Hollandaise is one of the five mother sauces of French cuisine, classified by Escoffier and standard on menus worldwide by the early 20th century. It is the most technically demanding of the five, an emulsion sauce built by whisking egg yolks with a reduction of white wine vinegar and water over gentle heat, then incorporating clarified or very soft butter in a thin stream until a thick, glossy, warm emulsion forms.

Hollandaise sauce

The heat must be gentle, hot enough to cook and thicken the egg yolks but not so hot they scramble. The butter must be added slowly, fast enough to emulsify, slow enough not to break the sauce. A broken hollandaise, where the butter separates from the egg yolks, is visible immediately as an oily, grainy mess. It is recoverable: start a fresh egg yolk in a clean bowl over heat and whisk the broken sauce into it drop by drop.

Standard Hollandaise: Ingredients (makes ~250ml, serves 4)

  • 3 egg yolks
  • 2 tablespoons white wine vinegar
  • 2 tablespoons water
  • 200g (14 tablespoons) unsalted butter, clarified or very soft
  • Salt, white pepper, pinch of cayenne
  • Squeeze of lemon to finish

Method: Combine vinegar and water in a small saucepan. Reduce by half over medium heat. Cool slightly. In a heatproof bowl over a pot of barely simmering water (the bowl must not touch the water), whisk the egg yolks with the reduction until pale and thick enough to hold a ribbon, about 3-4 minutes. Remove from heat. Begin adding the butter in the thinnest possible stream while whisking constantly. When all the butter is incorporated and the sauce is thick, glossy, and coats the whisk, season with salt, white pepper, cayenne, and lemon.

Keep warm by leaving over the pot of hot water with the heat off. Hollandaise must be served within 1-2 hours of making.

The key daughter sauces from hollandaise:

Béarnaise: the most beloved daughter sauce in French cooking. Hollandaise made with a reduction of white wine, vinegar, shallots, and fresh tarragon instead of the plain vinegar reduction. The tarragon makes it. Served with grilled steak, lamb, and roasted fish. Incomparably good alongside a piece of properly cooked beef.

Sauce Choron: béarnaise with tomato purée added. The tomato cuts the richness and adds color. Served with fish and shellfish.

Sauce Paloise: hollandaise made with fresh mint instead of tarragon. A Béarnaise variation specific to the Béarn region. Unusual and remarkable with lamb.
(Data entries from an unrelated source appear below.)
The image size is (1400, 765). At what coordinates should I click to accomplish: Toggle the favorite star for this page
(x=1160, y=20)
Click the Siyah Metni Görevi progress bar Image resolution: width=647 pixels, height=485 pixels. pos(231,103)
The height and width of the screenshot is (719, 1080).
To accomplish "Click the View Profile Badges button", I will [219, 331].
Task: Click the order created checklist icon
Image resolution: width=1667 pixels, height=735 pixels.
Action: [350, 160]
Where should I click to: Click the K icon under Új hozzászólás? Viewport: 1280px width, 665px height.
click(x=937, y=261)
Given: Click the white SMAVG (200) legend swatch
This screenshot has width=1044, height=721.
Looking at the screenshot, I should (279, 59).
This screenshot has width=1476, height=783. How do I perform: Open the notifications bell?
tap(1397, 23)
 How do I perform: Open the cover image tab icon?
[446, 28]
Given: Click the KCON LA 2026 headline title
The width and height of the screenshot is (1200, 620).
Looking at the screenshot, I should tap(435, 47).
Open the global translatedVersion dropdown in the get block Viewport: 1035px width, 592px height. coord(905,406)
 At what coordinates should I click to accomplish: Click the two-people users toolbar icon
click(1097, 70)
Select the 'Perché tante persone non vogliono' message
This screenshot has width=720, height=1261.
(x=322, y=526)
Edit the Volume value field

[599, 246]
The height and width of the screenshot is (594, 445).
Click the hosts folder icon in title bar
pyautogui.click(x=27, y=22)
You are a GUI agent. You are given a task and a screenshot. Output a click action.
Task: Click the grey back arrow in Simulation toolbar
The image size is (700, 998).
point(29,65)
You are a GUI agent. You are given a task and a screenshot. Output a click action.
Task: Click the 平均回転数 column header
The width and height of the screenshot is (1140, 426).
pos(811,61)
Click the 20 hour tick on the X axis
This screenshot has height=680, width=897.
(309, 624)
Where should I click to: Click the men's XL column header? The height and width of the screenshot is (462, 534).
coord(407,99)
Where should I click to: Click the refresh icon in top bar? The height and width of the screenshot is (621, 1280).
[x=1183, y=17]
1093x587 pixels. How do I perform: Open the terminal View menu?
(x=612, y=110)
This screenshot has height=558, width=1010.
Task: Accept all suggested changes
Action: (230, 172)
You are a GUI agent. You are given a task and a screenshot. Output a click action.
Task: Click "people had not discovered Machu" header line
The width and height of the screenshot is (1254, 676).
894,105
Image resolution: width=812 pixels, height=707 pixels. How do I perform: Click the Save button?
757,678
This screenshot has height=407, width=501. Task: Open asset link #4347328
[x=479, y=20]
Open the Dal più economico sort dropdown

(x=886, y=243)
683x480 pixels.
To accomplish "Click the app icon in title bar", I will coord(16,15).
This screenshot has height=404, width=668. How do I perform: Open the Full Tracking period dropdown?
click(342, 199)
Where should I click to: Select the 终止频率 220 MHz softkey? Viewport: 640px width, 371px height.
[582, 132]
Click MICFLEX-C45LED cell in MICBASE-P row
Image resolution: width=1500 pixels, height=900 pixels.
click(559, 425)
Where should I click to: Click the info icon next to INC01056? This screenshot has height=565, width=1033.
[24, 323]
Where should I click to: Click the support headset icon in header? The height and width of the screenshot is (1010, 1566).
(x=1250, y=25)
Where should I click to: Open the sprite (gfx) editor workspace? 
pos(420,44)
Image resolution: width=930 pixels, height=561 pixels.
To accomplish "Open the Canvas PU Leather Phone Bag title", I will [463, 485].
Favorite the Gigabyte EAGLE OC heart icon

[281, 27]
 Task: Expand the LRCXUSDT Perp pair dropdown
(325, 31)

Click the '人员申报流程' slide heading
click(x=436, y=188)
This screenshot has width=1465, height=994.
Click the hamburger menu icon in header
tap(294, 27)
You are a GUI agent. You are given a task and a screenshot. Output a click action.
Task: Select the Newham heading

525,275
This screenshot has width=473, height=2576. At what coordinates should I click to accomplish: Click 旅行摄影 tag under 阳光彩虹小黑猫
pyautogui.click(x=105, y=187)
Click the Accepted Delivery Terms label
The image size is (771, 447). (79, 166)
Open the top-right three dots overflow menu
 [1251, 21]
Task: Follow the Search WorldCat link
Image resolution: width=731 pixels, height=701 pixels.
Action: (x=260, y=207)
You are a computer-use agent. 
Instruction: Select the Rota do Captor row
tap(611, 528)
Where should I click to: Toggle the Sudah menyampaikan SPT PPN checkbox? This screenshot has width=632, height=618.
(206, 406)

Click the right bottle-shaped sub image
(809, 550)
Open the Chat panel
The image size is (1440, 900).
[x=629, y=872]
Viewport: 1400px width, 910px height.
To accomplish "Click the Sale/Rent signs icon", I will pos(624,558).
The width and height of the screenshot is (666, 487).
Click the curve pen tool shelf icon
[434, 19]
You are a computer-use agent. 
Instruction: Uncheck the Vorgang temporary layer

5. Sauce Tomat: The French Tomato Sauce

French sauce tomat is not Italian pomodoro. It is not Spanish sofrito. It is its own thing, a tomato sauce enriched with pork belly, thickened with a light roux, and slowly cooked with mirepoix, stock, and a bouquet garni into something deeper and more savory than a simple reduced tomato sauce.

French Tomato Sauce

In modern practice, many French cooks simplify sauce tomat to a high-quality tomato sauce without the pork belly and roux, especially when used as a component in other dishes rather than served on its own. The classic technique is worth knowing even if the simplified version is what you use day-to-day.

Standard Sauce Tomat: Simplified Version (makes ~600ml)

  • 800g (28 oz) very ripe tomatoes, or 2 cans San Marzano DOP, crushed
  • 1 medium onion, finely diced
  • 2 cloves garlic, minced
  • 1 carrot, finely diced
  • 1 celery stalk, finely diced
  • 2 tablespoons butter or olive oil
  • 100ml (⅓ cup) chicken stock
  • 1 tablespoon sugar, balances the acidity
  • Fresh thyme, bay leaf
  • Salt, black pepper

Method: Cook the mirepoix (onion, carrot, celery) in butter until completely soft, 12-15 minutes. Add garlic. Add tomatoes, stock, herbs, sugar. Simmer uncovered over medium-low heat for 30-40 minutes until reduced and concentrated. Blend smooth if desired. Pass through a sieve for an ultra-fine finish. Season.

The key daughter sauces from sauce tomat:

Sauce portugaise: sauce tomat with sautéed onion, garlic, and peeled, seeded tomatoes added. Brighter and fresher than the mother. Served with eggs, fish, and veal.

Sauce provençale: sauce tomat with olive oil, garlic, olives, and herbes de Provence. The Mediterranean version. Served with fish, lamb, and roasted vegetables.

The Pan Sauce: The Everyday Application

Most home cooks will never make all five mother sauces from scratch in the same week. But every home cook will roast a chicken, sear a steak, or braise pork chops, and every one of those cooking events produces the foundation of a pan sauce.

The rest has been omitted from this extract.